Supplied data
- - -

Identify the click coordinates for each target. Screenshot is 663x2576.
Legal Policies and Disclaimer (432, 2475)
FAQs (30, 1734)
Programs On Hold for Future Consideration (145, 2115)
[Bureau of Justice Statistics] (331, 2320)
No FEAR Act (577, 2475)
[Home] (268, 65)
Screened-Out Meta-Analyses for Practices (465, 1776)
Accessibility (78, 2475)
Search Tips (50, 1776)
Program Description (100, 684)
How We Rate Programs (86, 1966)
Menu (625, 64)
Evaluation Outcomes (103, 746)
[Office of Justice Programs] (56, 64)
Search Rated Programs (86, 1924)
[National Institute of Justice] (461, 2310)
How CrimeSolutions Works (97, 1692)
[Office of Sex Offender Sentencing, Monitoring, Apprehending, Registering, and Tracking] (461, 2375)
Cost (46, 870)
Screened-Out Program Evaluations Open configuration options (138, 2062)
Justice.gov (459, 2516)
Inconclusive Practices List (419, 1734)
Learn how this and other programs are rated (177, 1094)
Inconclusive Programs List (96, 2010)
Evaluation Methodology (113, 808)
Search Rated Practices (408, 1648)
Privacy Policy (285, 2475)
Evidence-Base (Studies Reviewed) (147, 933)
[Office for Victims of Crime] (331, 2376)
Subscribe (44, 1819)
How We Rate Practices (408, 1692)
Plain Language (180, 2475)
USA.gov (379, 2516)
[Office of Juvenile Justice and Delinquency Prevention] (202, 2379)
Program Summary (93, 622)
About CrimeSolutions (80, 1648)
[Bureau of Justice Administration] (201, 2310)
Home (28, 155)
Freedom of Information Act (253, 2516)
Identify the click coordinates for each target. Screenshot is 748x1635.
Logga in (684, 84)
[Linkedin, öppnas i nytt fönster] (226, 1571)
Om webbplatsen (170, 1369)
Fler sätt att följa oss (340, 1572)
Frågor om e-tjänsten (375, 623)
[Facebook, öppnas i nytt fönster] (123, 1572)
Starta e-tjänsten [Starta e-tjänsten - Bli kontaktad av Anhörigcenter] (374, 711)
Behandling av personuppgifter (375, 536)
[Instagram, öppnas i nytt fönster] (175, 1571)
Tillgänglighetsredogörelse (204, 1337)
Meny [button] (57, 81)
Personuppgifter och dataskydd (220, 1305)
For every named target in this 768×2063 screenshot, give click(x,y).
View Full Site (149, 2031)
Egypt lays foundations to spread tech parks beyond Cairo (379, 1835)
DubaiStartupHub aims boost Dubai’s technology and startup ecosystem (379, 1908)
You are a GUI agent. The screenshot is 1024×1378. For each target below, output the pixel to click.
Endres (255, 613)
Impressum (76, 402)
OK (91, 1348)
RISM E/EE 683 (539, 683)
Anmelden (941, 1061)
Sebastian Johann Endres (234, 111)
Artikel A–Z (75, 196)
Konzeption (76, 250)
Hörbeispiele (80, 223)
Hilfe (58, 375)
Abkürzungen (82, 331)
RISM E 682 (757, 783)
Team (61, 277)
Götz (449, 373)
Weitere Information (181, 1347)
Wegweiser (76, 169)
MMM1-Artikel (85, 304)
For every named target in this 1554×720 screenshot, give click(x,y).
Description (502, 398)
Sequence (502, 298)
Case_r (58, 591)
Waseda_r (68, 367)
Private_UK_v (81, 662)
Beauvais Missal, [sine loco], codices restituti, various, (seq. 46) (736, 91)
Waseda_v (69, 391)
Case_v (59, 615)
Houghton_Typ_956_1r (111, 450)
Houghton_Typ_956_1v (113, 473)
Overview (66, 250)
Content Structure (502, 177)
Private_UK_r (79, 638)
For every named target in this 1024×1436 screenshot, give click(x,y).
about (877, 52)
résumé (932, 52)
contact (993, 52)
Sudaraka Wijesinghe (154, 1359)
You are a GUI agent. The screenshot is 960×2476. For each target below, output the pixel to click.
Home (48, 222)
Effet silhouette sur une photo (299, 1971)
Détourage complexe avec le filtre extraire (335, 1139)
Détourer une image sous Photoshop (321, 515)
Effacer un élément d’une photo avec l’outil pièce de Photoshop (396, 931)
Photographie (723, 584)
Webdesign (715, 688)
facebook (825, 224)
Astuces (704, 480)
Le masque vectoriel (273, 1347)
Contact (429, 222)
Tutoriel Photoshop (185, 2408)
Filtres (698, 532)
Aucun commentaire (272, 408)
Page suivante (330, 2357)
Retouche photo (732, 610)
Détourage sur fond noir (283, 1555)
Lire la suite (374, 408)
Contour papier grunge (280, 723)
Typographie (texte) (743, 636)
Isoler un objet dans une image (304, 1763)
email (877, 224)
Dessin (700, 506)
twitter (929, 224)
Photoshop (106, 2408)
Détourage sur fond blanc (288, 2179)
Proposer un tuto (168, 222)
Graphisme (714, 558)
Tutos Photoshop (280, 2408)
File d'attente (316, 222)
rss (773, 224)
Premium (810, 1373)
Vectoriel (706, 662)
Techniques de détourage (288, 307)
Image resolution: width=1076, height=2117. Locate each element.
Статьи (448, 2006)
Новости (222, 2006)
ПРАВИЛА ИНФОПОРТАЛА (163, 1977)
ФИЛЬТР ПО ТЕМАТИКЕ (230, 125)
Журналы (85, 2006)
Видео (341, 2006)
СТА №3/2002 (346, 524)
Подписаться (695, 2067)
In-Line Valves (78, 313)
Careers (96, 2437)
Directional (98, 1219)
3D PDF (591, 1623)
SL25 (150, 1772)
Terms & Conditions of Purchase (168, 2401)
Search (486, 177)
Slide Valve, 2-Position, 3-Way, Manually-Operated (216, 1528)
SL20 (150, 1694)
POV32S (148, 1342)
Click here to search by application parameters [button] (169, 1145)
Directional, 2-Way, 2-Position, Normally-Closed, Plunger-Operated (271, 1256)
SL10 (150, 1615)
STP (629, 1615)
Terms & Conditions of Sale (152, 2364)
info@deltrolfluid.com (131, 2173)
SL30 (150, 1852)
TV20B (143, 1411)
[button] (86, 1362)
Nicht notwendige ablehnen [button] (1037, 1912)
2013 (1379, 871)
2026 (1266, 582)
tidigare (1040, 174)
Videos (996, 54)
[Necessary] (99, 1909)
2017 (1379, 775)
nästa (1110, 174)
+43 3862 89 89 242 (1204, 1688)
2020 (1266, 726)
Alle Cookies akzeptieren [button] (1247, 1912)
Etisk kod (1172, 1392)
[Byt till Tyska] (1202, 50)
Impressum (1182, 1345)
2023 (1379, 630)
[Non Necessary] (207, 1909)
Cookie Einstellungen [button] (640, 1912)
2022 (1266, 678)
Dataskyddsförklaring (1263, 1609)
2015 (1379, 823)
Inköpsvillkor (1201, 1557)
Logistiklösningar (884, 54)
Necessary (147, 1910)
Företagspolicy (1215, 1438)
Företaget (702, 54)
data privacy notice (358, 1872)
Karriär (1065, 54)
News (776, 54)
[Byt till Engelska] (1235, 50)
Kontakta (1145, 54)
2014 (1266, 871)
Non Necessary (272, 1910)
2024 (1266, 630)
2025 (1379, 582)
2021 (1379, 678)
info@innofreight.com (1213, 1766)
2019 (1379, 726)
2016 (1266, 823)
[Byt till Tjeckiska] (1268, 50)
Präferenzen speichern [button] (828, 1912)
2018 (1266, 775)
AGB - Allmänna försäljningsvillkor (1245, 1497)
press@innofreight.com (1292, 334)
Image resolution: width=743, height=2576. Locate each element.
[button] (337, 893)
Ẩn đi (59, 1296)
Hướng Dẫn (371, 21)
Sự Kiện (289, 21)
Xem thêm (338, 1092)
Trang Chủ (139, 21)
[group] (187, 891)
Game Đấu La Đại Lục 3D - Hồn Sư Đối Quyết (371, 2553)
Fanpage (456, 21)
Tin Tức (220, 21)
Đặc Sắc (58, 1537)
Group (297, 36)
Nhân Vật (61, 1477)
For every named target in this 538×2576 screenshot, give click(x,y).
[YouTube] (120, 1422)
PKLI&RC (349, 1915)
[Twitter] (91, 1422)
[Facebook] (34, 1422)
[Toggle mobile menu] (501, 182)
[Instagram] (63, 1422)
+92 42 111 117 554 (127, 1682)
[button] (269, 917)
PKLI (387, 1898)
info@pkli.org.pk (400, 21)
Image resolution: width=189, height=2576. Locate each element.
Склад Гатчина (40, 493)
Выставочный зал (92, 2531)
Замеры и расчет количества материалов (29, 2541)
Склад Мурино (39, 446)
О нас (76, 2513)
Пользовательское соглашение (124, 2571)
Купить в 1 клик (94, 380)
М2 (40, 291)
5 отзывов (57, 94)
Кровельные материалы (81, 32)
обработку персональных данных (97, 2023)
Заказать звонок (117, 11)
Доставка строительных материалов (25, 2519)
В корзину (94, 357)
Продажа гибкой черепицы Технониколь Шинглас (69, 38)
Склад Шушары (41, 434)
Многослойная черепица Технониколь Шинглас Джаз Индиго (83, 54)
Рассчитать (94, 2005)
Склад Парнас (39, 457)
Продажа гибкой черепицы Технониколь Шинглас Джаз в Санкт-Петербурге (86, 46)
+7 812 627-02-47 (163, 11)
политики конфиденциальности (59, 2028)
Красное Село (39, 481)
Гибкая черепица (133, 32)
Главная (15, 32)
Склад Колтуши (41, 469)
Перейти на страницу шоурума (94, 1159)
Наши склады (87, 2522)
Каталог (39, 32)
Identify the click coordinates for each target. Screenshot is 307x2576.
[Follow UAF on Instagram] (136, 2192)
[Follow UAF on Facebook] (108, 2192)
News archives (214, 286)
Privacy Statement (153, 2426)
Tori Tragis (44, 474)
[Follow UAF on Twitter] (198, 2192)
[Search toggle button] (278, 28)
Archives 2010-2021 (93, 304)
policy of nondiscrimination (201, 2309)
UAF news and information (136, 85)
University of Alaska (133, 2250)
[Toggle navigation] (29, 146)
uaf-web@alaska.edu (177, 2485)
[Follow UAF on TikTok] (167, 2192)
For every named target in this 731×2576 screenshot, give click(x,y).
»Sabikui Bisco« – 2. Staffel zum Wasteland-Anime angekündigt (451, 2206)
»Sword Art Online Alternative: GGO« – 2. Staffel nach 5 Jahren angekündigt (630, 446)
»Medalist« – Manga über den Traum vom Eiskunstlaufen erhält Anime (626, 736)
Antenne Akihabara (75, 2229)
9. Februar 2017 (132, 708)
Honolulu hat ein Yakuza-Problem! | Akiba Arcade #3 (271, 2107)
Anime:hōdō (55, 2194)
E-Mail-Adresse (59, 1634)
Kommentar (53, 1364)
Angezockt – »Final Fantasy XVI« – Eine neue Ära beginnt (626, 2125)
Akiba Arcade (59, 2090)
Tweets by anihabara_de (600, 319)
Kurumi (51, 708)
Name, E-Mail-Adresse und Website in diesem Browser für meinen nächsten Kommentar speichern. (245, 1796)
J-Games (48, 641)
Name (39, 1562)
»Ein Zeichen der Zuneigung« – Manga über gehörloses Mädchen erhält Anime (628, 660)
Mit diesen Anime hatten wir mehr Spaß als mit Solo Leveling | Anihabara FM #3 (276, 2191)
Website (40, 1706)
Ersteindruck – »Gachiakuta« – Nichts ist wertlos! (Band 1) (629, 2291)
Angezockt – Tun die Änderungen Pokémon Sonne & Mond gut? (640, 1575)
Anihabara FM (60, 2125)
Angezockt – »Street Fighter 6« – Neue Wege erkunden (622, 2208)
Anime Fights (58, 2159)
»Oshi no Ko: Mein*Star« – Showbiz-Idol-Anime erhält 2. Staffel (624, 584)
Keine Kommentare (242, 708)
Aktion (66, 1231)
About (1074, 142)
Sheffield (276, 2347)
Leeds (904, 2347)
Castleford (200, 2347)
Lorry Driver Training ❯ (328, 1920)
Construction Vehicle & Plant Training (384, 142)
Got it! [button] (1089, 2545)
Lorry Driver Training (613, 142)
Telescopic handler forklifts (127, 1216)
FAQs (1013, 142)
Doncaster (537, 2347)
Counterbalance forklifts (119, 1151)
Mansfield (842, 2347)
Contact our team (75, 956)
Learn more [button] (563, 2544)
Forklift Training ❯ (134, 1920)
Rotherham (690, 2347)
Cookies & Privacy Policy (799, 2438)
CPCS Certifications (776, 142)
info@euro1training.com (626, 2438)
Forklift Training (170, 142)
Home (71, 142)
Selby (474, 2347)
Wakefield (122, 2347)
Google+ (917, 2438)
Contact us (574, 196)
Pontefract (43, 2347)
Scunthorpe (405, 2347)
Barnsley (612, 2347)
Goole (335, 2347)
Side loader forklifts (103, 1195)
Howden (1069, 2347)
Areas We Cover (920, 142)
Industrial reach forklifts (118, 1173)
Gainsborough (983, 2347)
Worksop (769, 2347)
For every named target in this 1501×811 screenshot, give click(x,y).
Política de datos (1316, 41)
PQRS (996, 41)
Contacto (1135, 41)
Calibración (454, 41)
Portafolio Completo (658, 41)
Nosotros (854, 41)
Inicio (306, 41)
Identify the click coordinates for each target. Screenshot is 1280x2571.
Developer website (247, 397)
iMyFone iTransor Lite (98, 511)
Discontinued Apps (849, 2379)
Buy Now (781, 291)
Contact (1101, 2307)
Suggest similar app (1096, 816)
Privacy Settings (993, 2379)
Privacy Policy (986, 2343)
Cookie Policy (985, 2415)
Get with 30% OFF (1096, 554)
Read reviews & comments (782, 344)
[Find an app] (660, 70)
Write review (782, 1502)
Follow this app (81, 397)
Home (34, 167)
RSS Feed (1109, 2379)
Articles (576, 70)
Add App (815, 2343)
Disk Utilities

- - -

Task brief
Recast the entries as a Markdown table with two columns, Row and Line. Include everything from the first line of the entries through the line containing "[Office of Justice Programs] (56, 64)", number each row, and leave out blank lines.

Result
| Row | Line |
|---|---|
| 1 | Identify the click coordinates for each target. Screenshot is 663x2576. |
| 2 | Legal Policies and Disclaimer (432, 2475) |
| 3 | FAQs (30, 1734) |
| 4 | Programs On Hold for Future Consideration (145, 2115) |
| 5 | [Bureau of Justice Statistics] (331, 2320) |
| 6 | No FEAR Act (577, 2475) |
| 7 | [Home] (268, 65) |
| 8 | Screened-Out Meta-Analyses for Practices (465, 1776) |
| 9 | Accessibility (78, 2475) |
| 10 | Search Tips (50, 1776) |
| 11 | Program Description (100, 684) |
| 12 | How We Rate Programs (86, 1966) |
| 13 | Menu (625, 64) |
| 14 | Evaluation Outcomes (103, 746) |
| 15 | [Office of Justice Programs] (56, 64) |